24 Février 2018

Egypte: La tension monte entre L'Égypte et la Turquie

La tension monte entre l'Égypte et la Turquie. Après les escarmouches diplomatiques, place aux frictions militaires : les marines des deux pays se défient en Méditerranée, près de Chypre, tandis que les médias égyptiens et turcs ont déjà engagé les hostilités. À l'origine, des gisements gaziers à Chypre, mais aussi la déposition des Frères musulmans du pouvoir égyptien en 2013.

La tension a deux causes: politique et surtout économique. C'est aux alentours de Chypre que se trouvent les plus grands gisements gaziers de Méditerranée.

Une région exploitée par la Grèce, l'Égypte et, bien entendu, Chypre qui ont conclu un accord tripartite. Cet accord n'est pas du goût d'Ankara qui prétend y avoir des droits, du fait de son occupation du nord de Chypre.
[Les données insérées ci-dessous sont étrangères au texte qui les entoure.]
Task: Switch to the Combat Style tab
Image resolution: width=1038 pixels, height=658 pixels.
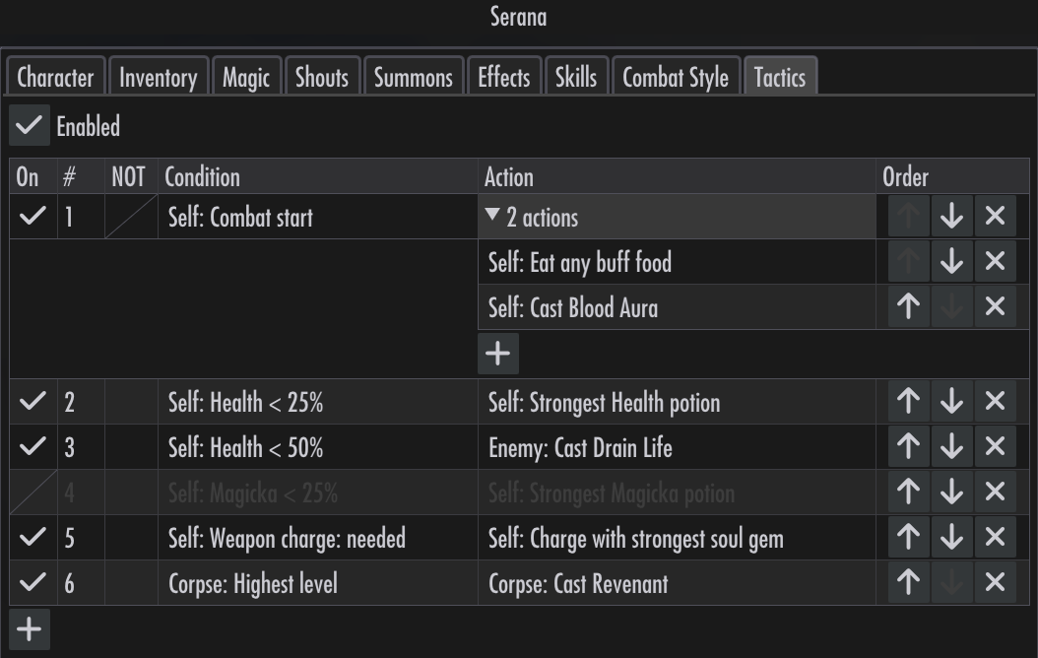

Depuis deux semaines, la marine turque a entamé des manœuvres dans la région. Une vedette de garde-côtes grecs a été éperonnée et un navire de forage du pétrolier italien ENI a été chassé manu militari par Ankara. Il se rendait au champ gazier égyptien de Zohr.

Le porte-hélicoptère Mistral Anouar el Sadate et plusieurs autres bâtiments, dont des sous-marins, ont aussitôt levé l'ancre d'Alexandrie pour défendre Zohr. Les deux plus puissantes marines de Méditerranée orientale, l'Égyptienne et la Turque, se toisent aujourd'hui avec une agressivité croissante.

Ankara dénonce souvent « le coup d'État militaire » contre les Frères musulmans

La tension est aussi politique. Car le président Turc Recep Tayyip Erdogan était le meilleur allié des Frères musulmans égyptiens, qui ont été chassés en 2013 du pouvoir par le président Abdel Fattah al-Sissi, alors ministre de la Défense.

Depuis lors, la Turquie dénonce systématiquement « le coup d'État militaire » et a offert l'asile politique à de nombreuses figures de proue des Frères musulmans. Une confrérie considérée comme « terroriste » et durement réprimée en Égypte.

La guerre est déjà déclarée entre les médias de chaque pays

Les médias égyptiens tirent à boulets rouges sur Ankara dont les services secrets sont accusés de « conspirer » contre Le Caire.

Selon eux, la Turquie aurait organisé le transfert de centaines de combattants de l'État islamique fuyant la Syrie vers la Libye pour déstabiliser l'ouest égyptien, et de s'infiltrer jusqu'au Nord-Sinaï, où se déroulent actuellement de violents combats entre l'armée et les terroristes.

La Turquie réplique par le biais de chaînes de télévision d'opposants égyptiens, principalement proches des Frères musulmans, qui appellent au renversement, « la dictature militaire de Sissi ».

Pour certains observateurs, on se croirait revenu deux siècles en arrière, quand Mehmet Ali, gouverneur d'Égypte, et l'Empire ottoman étaient en guerre.

Pour l'anecdote, Le Caire a débaptisé l'avenue Selim Premier, du nom du Sultan ottoman qui a conquis l'Égypte. On ignore encore le nouveau nom contre l'Empire ottoman.